Western woolgrowers watch and wait as wool market waived a week

Aidan SmithCountryman
A freshly-shorn fleece.
Camera IconA freshly-shorn fleece. Credit: Cally Dupe/Countryman

WA woolgrowers will have to watch and wait to know if prices are going to rebound with another non sale week scheduled for Fremantle following a 12 cent hit to the market to 1320c/kg in week seven of trading.

There will be no Fremantle wool sale on August 23, although sales will still take place in Sydney and Melbourne on August 21 and 22 — with the national quantity expected to drop to 39,962 bales.

Prices dropped for the second consecutive week between August 14 and 16, undoing the good start to the season.

The Eastern Market Indicator closed down 13 cents to 1163c/kg — a drop of 13 per cent year on year from 1342c/kg.

Darren Spencer, owner of the Spencer Shearing Services team from Lake Grace in the shed at Glensarsfield sheep farm at Kukerin.
Camera IconDarren Spencer. Credit: Nic Ellis/The West Australian

The Western Wool Index closed at 1320c/kg on August 16, down from 1459c/kg a year ago, as the national turnover for the week reached $57.7 million.

The low market results have clipped a whopping $56 million off the nation’s total sales turnover during the first seven weeks of the wool selling season, which starts in July and ends in June the following year.

National wool sales so far have been worth $220m, compared with the $275m turnover made in the first seven weeks of last season.

Australian Wool Exchange senior market analyst Lionel Plunkett said 46,367 bales were offered in the sale which saw declines in all types of wool, with Merino fleeces taking the biggest hits.

Mr Plunkett said it was a quieter time of year for shearing in WA.

“A lack of quantity dictates that there is no need for a sale (during week eight) in Fremantle,” he said.

Week eight has traditionally been a non sale week in the auction calendar, along with two weeks in June, while there are also scheduled recesses for three weeks mid year and Christmas, as well as one recess week at Easter.

The Sydney and Melbourne sales on August 21 and 23 coincidentally run at the same time as Wool Week in Melbourne.

WA Shearing Industry Association president Darren Spencer said that shearing had been quiet the past few months but contractors were “gearing up” across the State.

“It has been a bit quiet and the weather has delayed some, but there will be a big rush on coming into late August and September,” Mr Spencer said.

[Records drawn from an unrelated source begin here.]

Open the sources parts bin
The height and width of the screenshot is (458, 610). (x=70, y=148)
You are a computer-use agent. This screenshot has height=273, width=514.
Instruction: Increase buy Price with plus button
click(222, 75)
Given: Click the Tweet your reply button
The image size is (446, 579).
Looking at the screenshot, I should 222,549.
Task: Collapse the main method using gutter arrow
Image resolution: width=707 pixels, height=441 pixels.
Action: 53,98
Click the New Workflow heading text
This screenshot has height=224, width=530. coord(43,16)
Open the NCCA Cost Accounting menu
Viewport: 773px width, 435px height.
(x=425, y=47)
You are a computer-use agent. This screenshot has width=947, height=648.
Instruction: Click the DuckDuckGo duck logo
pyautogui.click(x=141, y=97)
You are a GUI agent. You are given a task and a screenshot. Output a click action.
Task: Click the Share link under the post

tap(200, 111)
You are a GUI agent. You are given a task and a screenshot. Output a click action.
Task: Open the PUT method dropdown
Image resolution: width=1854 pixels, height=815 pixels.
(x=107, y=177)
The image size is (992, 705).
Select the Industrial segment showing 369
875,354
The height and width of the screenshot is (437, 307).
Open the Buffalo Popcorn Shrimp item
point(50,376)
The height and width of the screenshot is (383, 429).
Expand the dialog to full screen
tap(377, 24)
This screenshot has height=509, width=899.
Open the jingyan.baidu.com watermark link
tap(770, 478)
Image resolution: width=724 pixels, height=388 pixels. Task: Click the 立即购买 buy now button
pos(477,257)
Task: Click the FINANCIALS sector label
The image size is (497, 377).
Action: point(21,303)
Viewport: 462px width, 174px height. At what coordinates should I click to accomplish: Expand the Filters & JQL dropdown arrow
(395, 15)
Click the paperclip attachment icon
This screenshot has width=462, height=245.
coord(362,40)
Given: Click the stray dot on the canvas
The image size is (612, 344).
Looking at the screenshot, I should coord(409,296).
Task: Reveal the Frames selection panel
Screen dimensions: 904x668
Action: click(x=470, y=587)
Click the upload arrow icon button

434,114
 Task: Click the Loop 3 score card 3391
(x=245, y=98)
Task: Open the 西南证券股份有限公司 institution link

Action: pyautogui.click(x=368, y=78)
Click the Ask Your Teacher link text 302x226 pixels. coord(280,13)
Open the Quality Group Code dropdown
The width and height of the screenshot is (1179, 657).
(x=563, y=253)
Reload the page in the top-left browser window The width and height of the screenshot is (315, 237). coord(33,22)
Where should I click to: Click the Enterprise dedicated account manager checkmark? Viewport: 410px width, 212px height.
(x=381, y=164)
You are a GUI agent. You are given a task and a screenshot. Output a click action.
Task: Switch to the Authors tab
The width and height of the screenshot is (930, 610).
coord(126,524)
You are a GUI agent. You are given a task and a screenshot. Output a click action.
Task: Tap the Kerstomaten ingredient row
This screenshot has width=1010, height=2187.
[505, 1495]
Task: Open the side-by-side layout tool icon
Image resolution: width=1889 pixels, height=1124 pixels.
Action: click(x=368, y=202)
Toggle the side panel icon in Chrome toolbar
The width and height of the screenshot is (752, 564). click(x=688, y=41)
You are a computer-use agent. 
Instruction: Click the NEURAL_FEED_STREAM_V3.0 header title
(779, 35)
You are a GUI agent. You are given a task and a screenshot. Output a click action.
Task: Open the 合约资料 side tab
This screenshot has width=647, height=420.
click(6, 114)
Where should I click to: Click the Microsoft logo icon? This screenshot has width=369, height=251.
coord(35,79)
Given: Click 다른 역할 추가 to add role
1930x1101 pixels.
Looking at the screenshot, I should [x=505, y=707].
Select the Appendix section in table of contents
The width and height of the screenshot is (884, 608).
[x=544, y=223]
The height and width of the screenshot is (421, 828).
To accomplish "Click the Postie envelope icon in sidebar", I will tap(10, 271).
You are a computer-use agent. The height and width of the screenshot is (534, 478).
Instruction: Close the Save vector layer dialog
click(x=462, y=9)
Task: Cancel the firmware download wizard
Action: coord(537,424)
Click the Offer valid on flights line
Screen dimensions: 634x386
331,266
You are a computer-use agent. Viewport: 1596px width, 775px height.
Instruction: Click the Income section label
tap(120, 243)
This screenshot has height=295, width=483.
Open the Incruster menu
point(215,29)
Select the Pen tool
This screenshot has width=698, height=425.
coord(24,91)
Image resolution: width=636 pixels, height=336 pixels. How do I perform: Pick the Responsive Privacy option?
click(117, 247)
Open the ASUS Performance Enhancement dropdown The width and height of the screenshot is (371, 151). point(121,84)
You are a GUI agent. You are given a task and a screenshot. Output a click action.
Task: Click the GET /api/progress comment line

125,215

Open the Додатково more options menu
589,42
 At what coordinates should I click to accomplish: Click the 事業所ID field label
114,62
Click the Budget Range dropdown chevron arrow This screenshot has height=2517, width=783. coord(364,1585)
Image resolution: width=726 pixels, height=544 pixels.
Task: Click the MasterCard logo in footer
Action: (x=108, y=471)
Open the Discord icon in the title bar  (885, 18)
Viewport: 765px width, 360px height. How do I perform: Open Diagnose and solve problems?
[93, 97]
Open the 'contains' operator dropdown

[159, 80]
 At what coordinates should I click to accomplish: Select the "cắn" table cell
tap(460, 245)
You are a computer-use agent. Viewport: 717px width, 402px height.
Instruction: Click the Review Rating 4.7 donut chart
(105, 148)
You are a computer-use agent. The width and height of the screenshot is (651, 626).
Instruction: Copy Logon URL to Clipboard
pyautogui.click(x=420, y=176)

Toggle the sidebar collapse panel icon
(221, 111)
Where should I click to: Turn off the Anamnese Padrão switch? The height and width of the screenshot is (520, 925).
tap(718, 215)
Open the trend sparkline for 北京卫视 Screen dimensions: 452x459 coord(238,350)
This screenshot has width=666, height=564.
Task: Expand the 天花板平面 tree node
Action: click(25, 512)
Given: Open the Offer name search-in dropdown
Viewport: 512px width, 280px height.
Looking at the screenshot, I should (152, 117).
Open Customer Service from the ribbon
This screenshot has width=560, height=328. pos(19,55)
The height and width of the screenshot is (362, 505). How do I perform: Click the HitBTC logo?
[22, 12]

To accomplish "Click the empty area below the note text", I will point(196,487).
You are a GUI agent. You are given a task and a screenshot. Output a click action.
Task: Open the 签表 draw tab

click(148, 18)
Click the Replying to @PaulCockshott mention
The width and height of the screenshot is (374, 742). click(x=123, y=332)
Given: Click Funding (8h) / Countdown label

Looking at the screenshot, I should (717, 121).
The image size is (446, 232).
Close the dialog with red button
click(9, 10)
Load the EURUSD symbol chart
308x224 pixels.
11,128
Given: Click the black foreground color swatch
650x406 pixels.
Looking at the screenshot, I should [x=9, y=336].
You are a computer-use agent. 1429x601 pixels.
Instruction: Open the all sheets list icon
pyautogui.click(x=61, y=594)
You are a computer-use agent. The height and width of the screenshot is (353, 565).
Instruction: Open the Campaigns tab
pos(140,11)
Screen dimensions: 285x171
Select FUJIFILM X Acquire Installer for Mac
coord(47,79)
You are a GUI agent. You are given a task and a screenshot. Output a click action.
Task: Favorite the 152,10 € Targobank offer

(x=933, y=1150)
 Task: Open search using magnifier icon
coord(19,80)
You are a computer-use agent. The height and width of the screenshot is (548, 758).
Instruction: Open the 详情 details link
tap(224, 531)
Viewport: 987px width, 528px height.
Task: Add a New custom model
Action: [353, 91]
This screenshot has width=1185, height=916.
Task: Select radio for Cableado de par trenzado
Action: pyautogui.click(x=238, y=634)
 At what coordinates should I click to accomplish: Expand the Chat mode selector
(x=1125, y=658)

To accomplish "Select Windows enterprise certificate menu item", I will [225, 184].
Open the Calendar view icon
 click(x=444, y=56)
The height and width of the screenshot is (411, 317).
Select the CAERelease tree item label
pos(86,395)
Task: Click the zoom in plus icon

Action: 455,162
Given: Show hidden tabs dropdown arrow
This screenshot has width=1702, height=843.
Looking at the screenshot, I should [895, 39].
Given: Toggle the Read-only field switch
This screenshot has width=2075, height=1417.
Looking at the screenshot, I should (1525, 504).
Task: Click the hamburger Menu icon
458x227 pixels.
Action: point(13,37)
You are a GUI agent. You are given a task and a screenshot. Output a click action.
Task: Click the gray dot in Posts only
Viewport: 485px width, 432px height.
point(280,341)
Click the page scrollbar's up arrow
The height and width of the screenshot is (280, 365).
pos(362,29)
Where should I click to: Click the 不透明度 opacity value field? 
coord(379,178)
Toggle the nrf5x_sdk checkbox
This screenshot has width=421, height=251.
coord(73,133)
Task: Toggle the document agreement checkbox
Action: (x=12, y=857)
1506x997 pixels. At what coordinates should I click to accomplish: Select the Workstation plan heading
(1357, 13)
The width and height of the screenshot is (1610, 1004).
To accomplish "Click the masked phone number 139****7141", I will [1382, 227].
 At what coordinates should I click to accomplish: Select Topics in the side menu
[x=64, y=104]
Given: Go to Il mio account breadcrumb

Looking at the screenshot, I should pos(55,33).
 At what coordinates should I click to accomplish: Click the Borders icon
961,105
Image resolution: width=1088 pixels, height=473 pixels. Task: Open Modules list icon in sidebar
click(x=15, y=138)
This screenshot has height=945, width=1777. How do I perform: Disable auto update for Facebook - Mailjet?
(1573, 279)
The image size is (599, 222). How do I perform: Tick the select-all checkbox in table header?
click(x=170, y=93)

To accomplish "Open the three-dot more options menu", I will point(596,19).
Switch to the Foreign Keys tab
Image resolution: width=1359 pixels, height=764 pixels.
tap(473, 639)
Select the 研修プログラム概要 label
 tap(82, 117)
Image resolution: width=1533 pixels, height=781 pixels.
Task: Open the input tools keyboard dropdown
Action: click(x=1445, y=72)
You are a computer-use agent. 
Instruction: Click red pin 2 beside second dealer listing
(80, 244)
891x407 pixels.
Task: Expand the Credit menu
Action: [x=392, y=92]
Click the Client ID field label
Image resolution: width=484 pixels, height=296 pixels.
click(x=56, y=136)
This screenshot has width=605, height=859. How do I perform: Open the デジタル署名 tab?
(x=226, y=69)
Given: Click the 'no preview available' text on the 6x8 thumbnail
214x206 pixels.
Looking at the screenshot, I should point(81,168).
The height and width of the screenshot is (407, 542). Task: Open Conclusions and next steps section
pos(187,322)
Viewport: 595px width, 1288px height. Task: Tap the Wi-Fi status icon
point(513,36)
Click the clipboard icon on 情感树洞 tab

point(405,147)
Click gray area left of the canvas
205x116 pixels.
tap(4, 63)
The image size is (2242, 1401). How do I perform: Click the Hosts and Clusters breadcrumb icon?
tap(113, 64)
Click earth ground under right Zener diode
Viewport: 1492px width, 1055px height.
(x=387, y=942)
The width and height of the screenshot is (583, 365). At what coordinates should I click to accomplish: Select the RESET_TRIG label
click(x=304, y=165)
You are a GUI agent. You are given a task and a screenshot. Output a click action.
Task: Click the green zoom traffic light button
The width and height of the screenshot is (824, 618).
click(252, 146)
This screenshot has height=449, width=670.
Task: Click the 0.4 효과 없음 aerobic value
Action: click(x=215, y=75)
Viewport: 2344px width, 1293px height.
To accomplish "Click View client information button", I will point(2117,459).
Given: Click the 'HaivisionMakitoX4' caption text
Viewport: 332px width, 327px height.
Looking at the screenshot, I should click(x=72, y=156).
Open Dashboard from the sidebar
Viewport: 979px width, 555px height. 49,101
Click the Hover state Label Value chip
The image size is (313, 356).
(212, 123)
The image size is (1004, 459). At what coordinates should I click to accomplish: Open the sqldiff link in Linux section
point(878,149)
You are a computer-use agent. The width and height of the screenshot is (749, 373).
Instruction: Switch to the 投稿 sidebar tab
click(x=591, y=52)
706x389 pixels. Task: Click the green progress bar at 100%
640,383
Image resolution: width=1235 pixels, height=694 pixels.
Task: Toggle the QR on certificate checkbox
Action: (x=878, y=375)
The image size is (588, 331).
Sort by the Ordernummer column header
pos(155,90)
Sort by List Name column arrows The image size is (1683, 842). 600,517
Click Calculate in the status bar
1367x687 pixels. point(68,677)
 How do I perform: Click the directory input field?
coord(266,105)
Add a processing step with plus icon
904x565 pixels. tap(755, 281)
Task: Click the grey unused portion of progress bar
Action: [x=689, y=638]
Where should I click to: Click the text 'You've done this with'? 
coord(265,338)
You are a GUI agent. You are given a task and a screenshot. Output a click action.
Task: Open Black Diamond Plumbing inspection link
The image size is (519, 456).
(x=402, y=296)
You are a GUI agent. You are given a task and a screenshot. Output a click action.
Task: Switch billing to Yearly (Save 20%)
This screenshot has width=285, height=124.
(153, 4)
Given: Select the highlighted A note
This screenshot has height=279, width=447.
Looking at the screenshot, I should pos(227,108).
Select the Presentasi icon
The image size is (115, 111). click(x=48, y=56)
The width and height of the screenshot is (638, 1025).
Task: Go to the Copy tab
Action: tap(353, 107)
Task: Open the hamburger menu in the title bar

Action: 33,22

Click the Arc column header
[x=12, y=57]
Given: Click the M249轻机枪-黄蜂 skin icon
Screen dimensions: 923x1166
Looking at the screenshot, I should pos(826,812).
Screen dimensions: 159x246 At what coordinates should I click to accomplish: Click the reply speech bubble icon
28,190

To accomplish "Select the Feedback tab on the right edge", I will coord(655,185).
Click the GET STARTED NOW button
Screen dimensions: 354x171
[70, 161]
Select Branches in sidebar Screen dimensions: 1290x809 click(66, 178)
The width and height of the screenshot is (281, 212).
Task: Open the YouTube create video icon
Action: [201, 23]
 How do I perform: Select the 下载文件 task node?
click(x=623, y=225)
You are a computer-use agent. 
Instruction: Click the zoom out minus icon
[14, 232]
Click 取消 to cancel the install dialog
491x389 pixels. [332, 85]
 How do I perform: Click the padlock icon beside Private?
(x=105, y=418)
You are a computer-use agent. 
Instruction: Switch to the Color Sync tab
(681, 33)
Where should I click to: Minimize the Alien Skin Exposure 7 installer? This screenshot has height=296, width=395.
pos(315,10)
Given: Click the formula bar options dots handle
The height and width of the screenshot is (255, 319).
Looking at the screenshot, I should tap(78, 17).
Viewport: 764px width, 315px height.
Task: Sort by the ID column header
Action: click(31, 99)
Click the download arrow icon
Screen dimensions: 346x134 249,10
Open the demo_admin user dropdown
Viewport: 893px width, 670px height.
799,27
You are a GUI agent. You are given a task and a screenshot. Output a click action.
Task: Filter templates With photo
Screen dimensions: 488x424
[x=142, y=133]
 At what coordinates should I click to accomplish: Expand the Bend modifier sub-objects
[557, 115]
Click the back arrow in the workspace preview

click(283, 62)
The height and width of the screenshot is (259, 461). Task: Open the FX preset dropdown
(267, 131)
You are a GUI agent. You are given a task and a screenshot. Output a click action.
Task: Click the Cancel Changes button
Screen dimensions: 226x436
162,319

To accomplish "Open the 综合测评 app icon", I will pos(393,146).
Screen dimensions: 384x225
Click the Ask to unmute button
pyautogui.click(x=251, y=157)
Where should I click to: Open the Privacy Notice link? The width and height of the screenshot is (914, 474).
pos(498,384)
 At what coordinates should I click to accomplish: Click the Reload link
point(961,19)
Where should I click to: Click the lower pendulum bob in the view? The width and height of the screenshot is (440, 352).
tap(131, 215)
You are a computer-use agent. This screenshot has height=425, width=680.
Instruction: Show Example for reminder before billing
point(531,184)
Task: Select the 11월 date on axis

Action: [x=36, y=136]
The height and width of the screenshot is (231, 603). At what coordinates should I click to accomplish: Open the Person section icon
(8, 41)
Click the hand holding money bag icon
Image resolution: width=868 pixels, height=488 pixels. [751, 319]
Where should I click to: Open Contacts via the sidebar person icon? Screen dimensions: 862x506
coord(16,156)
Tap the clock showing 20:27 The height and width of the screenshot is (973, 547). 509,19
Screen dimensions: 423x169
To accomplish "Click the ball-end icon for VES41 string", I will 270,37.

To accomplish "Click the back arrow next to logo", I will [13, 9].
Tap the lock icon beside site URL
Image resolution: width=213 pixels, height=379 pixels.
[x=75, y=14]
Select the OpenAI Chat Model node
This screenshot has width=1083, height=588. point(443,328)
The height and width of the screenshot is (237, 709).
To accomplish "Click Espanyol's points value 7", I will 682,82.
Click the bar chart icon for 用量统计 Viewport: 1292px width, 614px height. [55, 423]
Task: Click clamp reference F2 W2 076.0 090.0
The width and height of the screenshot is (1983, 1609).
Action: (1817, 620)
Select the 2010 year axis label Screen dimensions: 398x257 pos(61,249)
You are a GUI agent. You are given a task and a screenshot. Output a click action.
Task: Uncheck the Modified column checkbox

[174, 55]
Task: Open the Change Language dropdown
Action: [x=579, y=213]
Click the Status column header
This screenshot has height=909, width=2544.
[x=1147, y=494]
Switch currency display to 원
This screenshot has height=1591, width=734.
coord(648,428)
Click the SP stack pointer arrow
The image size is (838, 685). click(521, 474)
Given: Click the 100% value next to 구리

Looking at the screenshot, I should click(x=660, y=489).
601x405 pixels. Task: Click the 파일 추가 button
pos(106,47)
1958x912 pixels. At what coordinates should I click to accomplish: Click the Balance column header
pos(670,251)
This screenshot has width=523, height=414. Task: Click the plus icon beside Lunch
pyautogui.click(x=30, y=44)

He said May to July was typically a slower season for shearers, especially in the higher rainfall areas of the State.

Mr Plunkett said currency continued to play a large role in the wool market’s movements.

“Although the loss in the EMI was minimal (1.1 per cent in Australian dollar terms) a 1.11 cent drop in the dollar compared to the US, meant that when viewed in US dollar terms the EMI lost 21 cents, a 2.7 per cent fall,” Mr Plunkett said.

Episode 3 market analyst Mike Avery said in his “Herd Instinct” report on August 14, that most forecasters were predicting that “the general global economic conditions will continue to be the driver of the market with relief unlikely until sometime in 2024”.

“This would mean that the wool market will follow the pattern of the last two seasons, which saw prices not return to their opening levels until well into the New Year.”